» TEXT SECTION:

··········

Downturn Dampens Big Mergers

Chemical firms, focused on survival, avoided big-ticket acquisitions in 2009

by Melody Voith
March 8, 2010 | A version of this story appeared in Volume 88, Issue 10

The economic crisis significantly slowed large deal-making in the chemical industry in 2009. Mergers and acquisitions (M&A) with price tags that exceeded $1 billion were few; only five such deals were completed last year, compared with eight in 2008 and 11 in the boom year of 2007. Experts say the overall pace of M&A activity is picking up in 2010, but they expect big deals to remain scarce.

The two largest acquisitions finalized in 2009—Dow Chemical’s purchase of Rohm and Haas for $15.5 billion and BASF’s purchase of Ciba for $5.5 billion—were first announced in 2008, before the recession began to impact industrial firms.

Although billion-dollar transactions were rare last year, chemical firms continued to manage their businesses with the help of smaller, bolt-on acquisitions or divestitures. All those little maneuvers added up to 746 deals worth more than $50 million apiece, according to PricewaterhouseCoopers (PwC), an audit, tax, and advisory services firm. That’s down only about 17% compared with 2008.

Steady deal-making is a familiar theme in the chemical industry regardless of the economic climate, says Saverio Fato, global chemicals leader at PwC. “If you look over time, the majority of deals done in this industry are small and midsized. It’s a tool in their tool kit, and it’s constantly used to increase capacity and market share, and to explore new products, get new technology, access raw materials, and gain know-how.”

··········

» INFORMATION PROVIDED:
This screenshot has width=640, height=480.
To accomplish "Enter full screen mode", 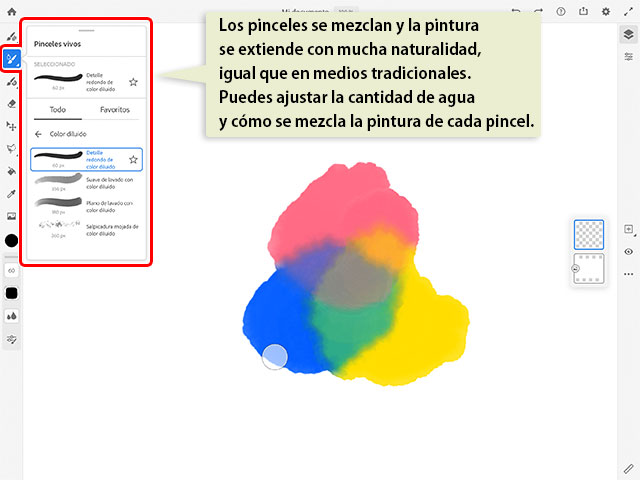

··········

» THE EXERCISE: Continue the text on chemical industry mergers in 2009, picking up right after its last sentence. None of the material is needed for the work here.

» WRITTEN RESPONSE:
In particular, the larger deals that were announced in 2008 set a ripple effect as firms sold smaller businesses to make their acquisitions fit better. Dow moved quickly to sell Rohm and Haas’s Morton International salt business to Germany’s K+S for $1.7 billion. In December 2009, a year after Ashland finalized its buyout of Hercules, it announced that it would sell Hercules Specialty Resins to a Canadian private equity firm for $75 million.

In some cases, the economic crisis itself is the motivation for divestitures, says J. William Breen, a managing director at investment bank National Capital. “What we’re seeing among the companies we are talking to is that they are looking over their portfolio, because having been through this recession has changed their minds about what’s really a core business—what is a real keeper—and what is not,” he says. “When a strategic company decides something’s not strategic for their business any more, they want to sell now.”

At the same time, concerns about oversupply in a slow market mean that companies in a position to invest will tend to acquire rather than build new capacity, says Bruce Chalmers, advisory director for PwC’s chemicals practice. “Once you drop capacity on the ground, everyone knows about it, and it impacts price negotiation,” he warns. The problem is compounded by the expense of having to shut down plants when demand is low. “If you want to keep growing, acquisition makes sense,” Chalmers says.

Although the recession caused only a small dip in the number of deals made in 2009, it did take a big bite out of the total amount of money spent, which was down to less than $30 billion compared with nearly $64 billion in 2008.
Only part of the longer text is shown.